Time Running

As he jogged along, he asked himself why he was doing this. It was cold and every muscle was complaining. He could be sitting at home, snug, with a nice hot cup of tea. Yet, here he was, pounding along the pavement in the late afternoon. The overcast sky, a uniform gray, promised snow and he hoped to get this run over before snowflakes actually began to fall.

He had begun running late in life because he was scared. At age 59, time was slipping by and he felt some of his capabilities slipping by also. Not content with working out every other day, a workout that had become a compulsive habit over the years, he felt something else was needed as well. Watching a race in an April drizzle first planted the idea in his mind. He could do this and he knew that he should try.

Often the time between making a decision and acting upon it can stretch into weeks. He gave himself a number of plausible reasons why he was not ready to begin running. And so it came as a surprise to his family when he finally announced his intention. To say that some of family members were not favorably disposed to his decision would be an understatement. He had, afterall, denigrated running within their hearing on several occasions. He had been wrong and now he was paying for this lapse as he pushed himself into the growing twilight.

He began running because he needed a challenge. His job, a job he would soon be leaving, had soured. Too many things had changed and he no longer felt in step with those around him. Going to work had become a form of mild torture and he counted the days until he could stop. Something had to fill the void. He needed a challenge that he could face directly. He could, he knew, stop running at any point and simply walk home. No one would protest his decision to stop. He needed the discipline, needed to feel the satisfaction of reaching that day’s goal. His goal was to run just over three miles, the distance of a 5K run and he had been edging up to the 3 mile mark since early October. He had made good progress from tenths of a mile to a mile to over 2 miles in just over a month. Yet 3 miles still eluded him. He was close. Perhaps today would be the day.
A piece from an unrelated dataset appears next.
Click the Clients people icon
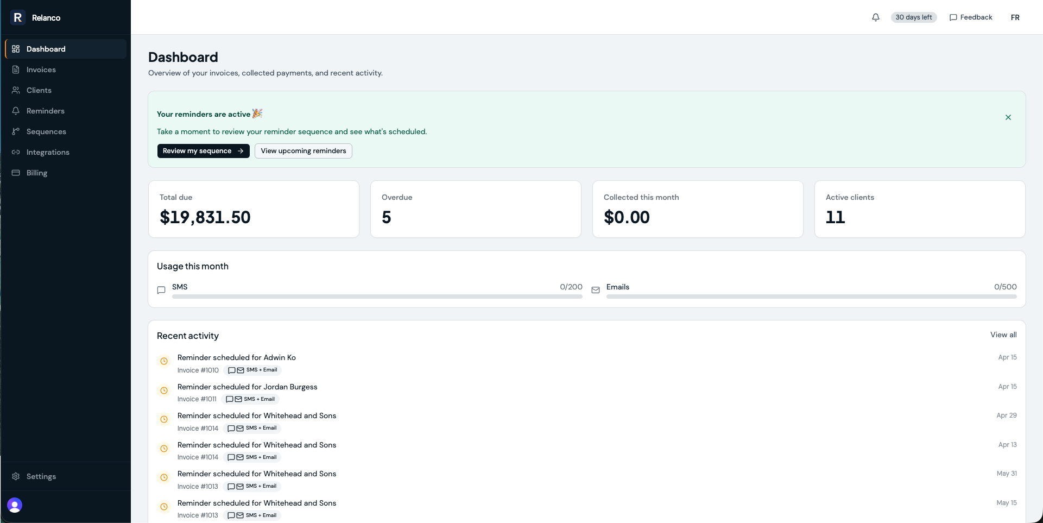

We are incredibly arrogant in our youth. We believe ourselves immortal as we believe our wisdom to be inexhaustible. The caution that comes with growing older is not just the result of physical changes but also because the consequences of our actions are more readily apparent. It is only when muscles, long silent, whisper in our ear as we climb from our beds that this arrogance begins to erode. His own epiphany came when he found himself out of breath from an activity that he used to breeze through. This, he thought, will not do.
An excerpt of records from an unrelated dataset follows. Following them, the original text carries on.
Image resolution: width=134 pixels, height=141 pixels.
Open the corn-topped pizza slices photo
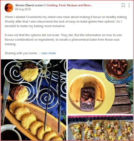coord(101,128)
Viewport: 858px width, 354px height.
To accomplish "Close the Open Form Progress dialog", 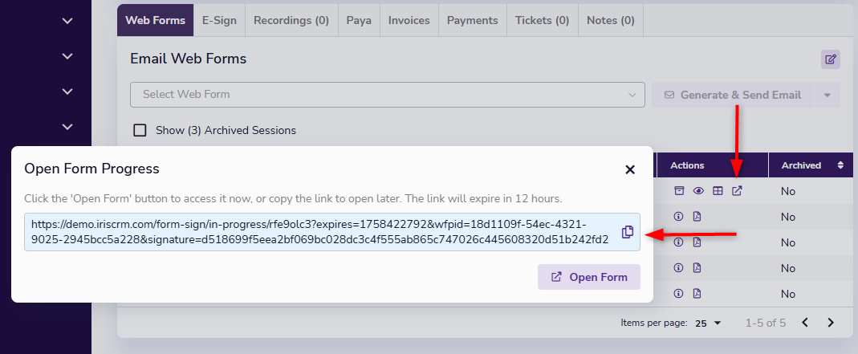I will coord(630,169).
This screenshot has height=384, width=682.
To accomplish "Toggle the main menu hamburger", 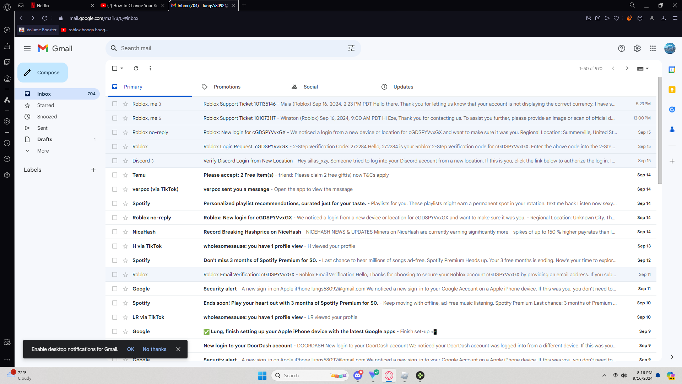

He noticed that some cars had their headlights on. The thickening clouds were shortening the afternoon. One foot came after the other and he ran out of reflex. He thought back to the first day when he announced rather confidently that he was going running. Some doubt was was apparent in the eyes of others in the household as the former scoffer went out the door. He set off on what was intended to be a run of half a mile or so, confident. He knew almost immediately that he was in trouble and a stopped a short distance from the house, gasping for breath; thoughts of the longer distance quickly dissolving. He could have stopped then, given up the idea of running altogether.
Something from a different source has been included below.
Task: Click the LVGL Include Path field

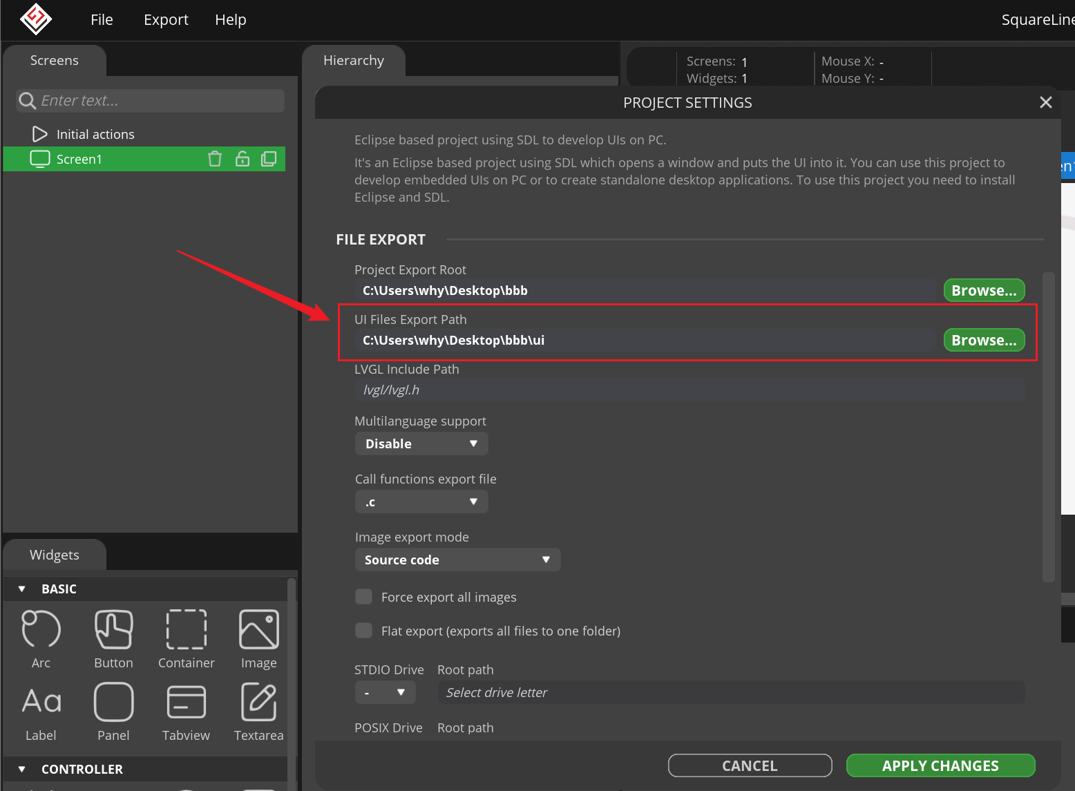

The wind was cold and an occasional strong gust would reach his inner clothing, chilling his damp skin. On the downhill portion of his run, his stride lengthened as he tried to match his remaining stamina with the distance he wished to go. How amazingly silent it was, a silence undisturbed by the wind in the trees and the dry leaves which scuttled around his heels; the crinkled paper passing of the cars which raised a cloud of broken debris in their wake. Did children no longer play out of doors after school, he wondered? Where was the noise of their makeshift games? The few children he saw, boys mainly, in their early teens, looked surly as they slouched along to no purpose; their passing silent.

Overhead, a flock of turkey buzzards circled, looking for a place to roost for the night. Black spots against the darkening gray sky, he was reminded of old westerns where the presence of buzzards used to signal that the hero was in trouble. Lying there on the hot sand, his water gone, things looked bad for our hero as the buzzards circled overhead. A fortuitous event it turns out, for somehow the hero’s sidekicks always seemed to know that buzzards circling in the distance meant that their friend was in trouble. The hero rescued, justice prevailed, and everyone went home happy. Watching the buzzards as he ran along, he wondered if they were after him. Could they sense his laboring as he ran towards home? Would his family know to look for the circling buzzards should he fail to return home? Would they arrive in time?

Snow had begun to fall as he ended his run. In the gathering darkness it appeared as if the snow flakes were forming in mid air. It was the event of a moment and was over before he reached the door. It had been a good run after all.